Task prompt:
Please retype every entry below, keeping it exactly the same.

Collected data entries
☆ ☆ ☆

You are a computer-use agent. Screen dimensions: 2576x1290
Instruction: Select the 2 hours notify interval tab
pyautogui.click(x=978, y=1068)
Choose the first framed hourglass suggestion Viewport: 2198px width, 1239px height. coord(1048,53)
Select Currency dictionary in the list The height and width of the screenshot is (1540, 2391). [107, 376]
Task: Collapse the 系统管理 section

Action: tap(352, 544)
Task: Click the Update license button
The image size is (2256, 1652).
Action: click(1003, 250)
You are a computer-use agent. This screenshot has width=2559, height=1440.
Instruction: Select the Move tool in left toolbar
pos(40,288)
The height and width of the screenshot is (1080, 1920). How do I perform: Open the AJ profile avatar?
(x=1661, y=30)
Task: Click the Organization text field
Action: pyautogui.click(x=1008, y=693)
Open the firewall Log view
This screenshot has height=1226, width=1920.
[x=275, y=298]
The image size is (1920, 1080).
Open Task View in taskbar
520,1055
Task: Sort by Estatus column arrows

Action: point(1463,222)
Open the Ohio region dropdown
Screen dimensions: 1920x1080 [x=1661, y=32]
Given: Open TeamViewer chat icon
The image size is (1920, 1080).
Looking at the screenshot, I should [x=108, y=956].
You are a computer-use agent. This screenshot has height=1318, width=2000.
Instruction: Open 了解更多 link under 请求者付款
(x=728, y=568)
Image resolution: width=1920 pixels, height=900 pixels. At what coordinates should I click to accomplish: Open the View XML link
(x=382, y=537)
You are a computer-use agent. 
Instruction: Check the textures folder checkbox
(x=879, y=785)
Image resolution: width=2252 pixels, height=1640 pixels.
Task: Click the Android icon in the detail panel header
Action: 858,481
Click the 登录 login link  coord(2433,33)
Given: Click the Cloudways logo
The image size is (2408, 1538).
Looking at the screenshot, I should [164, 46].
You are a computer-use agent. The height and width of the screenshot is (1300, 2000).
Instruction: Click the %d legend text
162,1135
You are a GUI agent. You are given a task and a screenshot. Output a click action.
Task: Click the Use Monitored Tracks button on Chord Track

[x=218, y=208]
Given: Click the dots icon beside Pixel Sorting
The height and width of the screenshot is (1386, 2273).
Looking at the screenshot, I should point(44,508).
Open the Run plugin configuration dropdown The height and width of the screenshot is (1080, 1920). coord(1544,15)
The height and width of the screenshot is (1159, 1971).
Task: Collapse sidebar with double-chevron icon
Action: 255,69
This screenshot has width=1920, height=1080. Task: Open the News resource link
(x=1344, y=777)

☆ ☆ ☆

Response:
You are a computer-use agent. Screen dimensions: 2576x1290
Instruction: Select the 2 hours notify interval tab
pyautogui.click(x=978, y=1068)
Choose the first framed hourglass suggestion Viewport: 2198px width, 1239px height. coord(1048,53)
Select Currency dictionary in the list The height and width of the screenshot is (1540, 2391). [107, 376]
Task: Collapse the 系统管理 section

Action: tap(352, 544)
Task: Click the Update license button
The image size is (2256, 1652).
Action: click(1003, 250)
You are a computer-use agent. This screenshot has width=2559, height=1440.
Instruction: Select the Move tool in left toolbar
pos(40,288)
The height and width of the screenshot is (1080, 1920). How do I perform: Open the AJ profile avatar?
(x=1661, y=30)
Task: Click the Organization text field
Action: pyautogui.click(x=1008, y=693)
Open the firewall Log view
This screenshot has height=1226, width=1920.
[x=275, y=298]
The image size is (1920, 1080).
Open Task View in taskbar
520,1055
Task: Sort by Estatus column arrows

Action: point(1463,222)
Open the Ohio region dropdown
Screen dimensions: 1920x1080 [x=1661, y=32]
Given: Open TeamViewer chat icon
The image size is (1920, 1080).
Looking at the screenshot, I should [x=108, y=956].
You are a computer-use agent. This screenshot has height=1318, width=2000.
Instruction: Open 了解更多 link under 请求者付款
(x=728, y=568)
Image resolution: width=1920 pixels, height=900 pixels. At what coordinates should I click to accomplish: Open the View XML link
(x=382, y=537)
You are a computer-use agent. 
Instruction: Check the textures folder checkbox
(x=879, y=785)
Image resolution: width=2252 pixels, height=1640 pixels.
Task: Click the Android icon in the detail panel header
Action: 858,481
Click the 登录 login link  coord(2433,33)
Given: Click the Cloudways logo
The image size is (2408, 1538).
Looking at the screenshot, I should [164, 46].
You are a computer-use agent. The height and width of the screenshot is (1300, 2000).
Instruction: Click the %d legend text
162,1135
You are a GUI agent. You are given a task and a screenshot. Output a click action.
Task: Click the Use Monitored Tracks button on Chord Track

[x=218, y=208]
Given: Click the dots icon beside Pixel Sorting
The height and width of the screenshot is (1386, 2273).
Looking at the screenshot, I should point(44,508).
Open the Run plugin configuration dropdown The height and width of the screenshot is (1080, 1920). coord(1544,15)
The height and width of the screenshot is (1159, 1971).
Task: Collapse sidebar with double-chevron icon
Action: 255,69
This screenshot has width=1920, height=1080. Task: Open the News resource link
(x=1344, y=777)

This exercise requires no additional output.